Sunday, December 14, 2008

Tax and Distribute Our Way To A Healthier Planet


The New Scientist Science and Society writer Michael Le Page has an interesting commentary and suggestion to incoming President Barack Obama. In a plea to Obama to take leadership on Climate Change, Le Page suggests updating Kyoto by creating a direct system of incentives and disincentives for both large economic players and individuals around the world to promote positive changes in our technologies and practices.

Le Page criticizes Kyoto as a joke, rightly pointing out it's fatal flaw, i.e. it's lack of enforcement, and a target setting process which is open to manipulation.

Cap-and-trade schemes might look good on paper but they are doomed to fail when it comes to weaning the world off its addiction to fossil fuels. For starters, without a strong enforcement regime, any cap is meaningless. Under the Kyoto protocol, for instance, countries that do not meet their targets just increase them next time around.


The solution offered represents thinking far outside the box, in my book, and reflects an approach which I believe conservative economists like Milton Friedman would agree with, i.e. the use of taxes as a method for creating disincentive and incentive, as opposed to the creation of a body of legislative regulations and the accompanying bureaucracy to oversee and administer it. It leaves companies and people free to choose solutions and courses of action which best fit their individual situations and interests.

So what's the alternative? In the US, there is growing support for a carbon tax on fossil fuels. Such a tax can be adjusted to reflect the harm done by different fuels: coal would be taxed far more heavily than natural gas, for instance, unless burned in a power station that sequesters the carbon. The tax should be raised each year to make fossil fuels ever more expensive and renewables relatively cheaper.

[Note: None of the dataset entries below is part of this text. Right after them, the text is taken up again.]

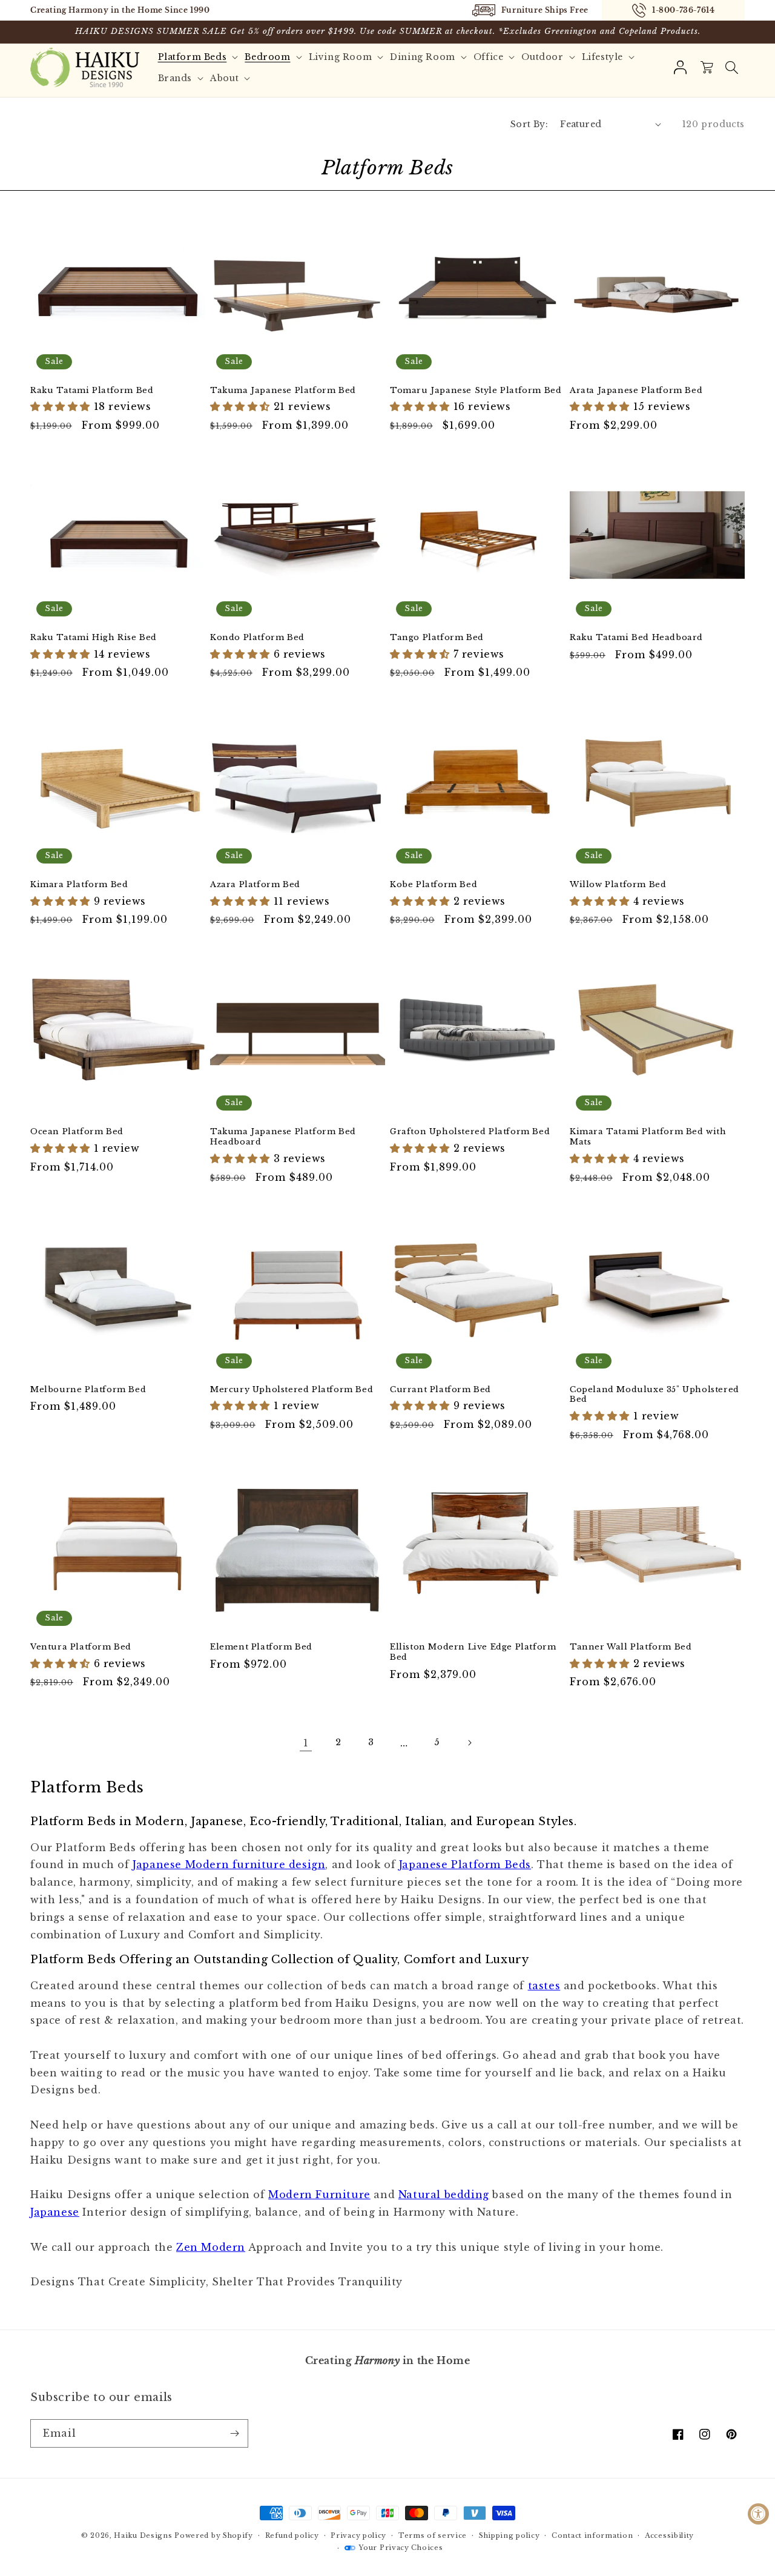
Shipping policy (509, 2535)
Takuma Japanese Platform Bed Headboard (283, 1137)
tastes (544, 1986)
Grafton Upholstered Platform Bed (470, 1132)
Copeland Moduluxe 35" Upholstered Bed (654, 1395)
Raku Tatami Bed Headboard (636, 637)
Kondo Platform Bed (257, 637)
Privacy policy (358, 2535)
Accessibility (669, 2535)
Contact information (592, 2535)
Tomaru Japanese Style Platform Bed (475, 390)
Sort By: (529, 124)
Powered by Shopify (213, 2535)
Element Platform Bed (261, 1647)
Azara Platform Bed (255, 885)
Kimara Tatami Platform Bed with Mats (648, 1137)
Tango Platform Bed (437, 637)
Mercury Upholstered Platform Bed (291, 1390)
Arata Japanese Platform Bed (636, 390)
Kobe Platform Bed (433, 885)
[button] (731, 67)
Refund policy (292, 2535)
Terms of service (432, 2535)
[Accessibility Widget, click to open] (758, 2514)
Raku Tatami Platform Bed (91, 390)
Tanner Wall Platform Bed (630, 1647)
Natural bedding (443, 2194)
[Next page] (469, 1742)
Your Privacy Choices (400, 2547)
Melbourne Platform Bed (88, 1390)
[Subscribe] (234, 2433)
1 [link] (306, 1743)
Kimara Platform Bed (79, 885)
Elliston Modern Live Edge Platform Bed (473, 1652)
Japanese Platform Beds (465, 1864)
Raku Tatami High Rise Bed (93, 637)
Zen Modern (210, 2247)
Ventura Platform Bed (80, 1647)
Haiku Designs (143, 2535)
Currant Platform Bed (440, 1390)
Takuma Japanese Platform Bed (283, 390)
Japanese (54, 2212)
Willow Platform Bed (618, 885)
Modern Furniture (319, 2194)
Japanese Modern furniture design (229, 1864)
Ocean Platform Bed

There are many arguments in favour of this approach, but perhaps the strongest is that a carbon tax will be hard to dodge. It's more difficult to smuggle oil or coal than cigarettes and cocaine. Those who use fossil fuels will immediately pay a higher price.

Your advisers will tell you this is political suicide: the last thing we need in a global financial crisis is higher fuel prices. Well, here's the clever bit that should make this tax popular with most voters: every penny raised from the carbon tax should be divided equally among a country's citizens. This is called the "tax and 100-per-cent dividend" approach, and it is advocated by leading climate scientist James Hansen of NASA.

...People who live in a huge house, drive gas-guzzling cars and fly lots will lose out under this regime. The dividend they receive will be outweighed by what they pay for fuel, flights and heating. Most people, however, will be richer. Families and retired people struggling to make ends meet would gain far more from the dividend than they lose in higher bills.


Did you get that? Tax carbon, and give the money back directly to individual citizens, just as Alaska provides direct disbursements from it's Permanent Fund to residents of that state. Those who act in ways which use less carbon, get taxed at a lower rate, and keep a larger portion of the direct carbon tax distribution.

The tax-and-dividend approach is easier to implement, harder to cheat and provides a stronger, more immediate incentive to change. It applies to everyone, not just big companies, and rewards those who genuinely emit less CO2, rather than lawyers and accountants. It's bold, simple and our best hope of averting catastrophe.


Now maybe, for the sake of argument, we can also consider a scheme by which a portion of the carbon tax receipts go to basic research in alternative energy creation and storage, say 10-25%, and rest directly back to individuals...but regardless, I like the idea, and think it would produce the change we need, as well as a direct benefit to individuals and to the economy as a whole.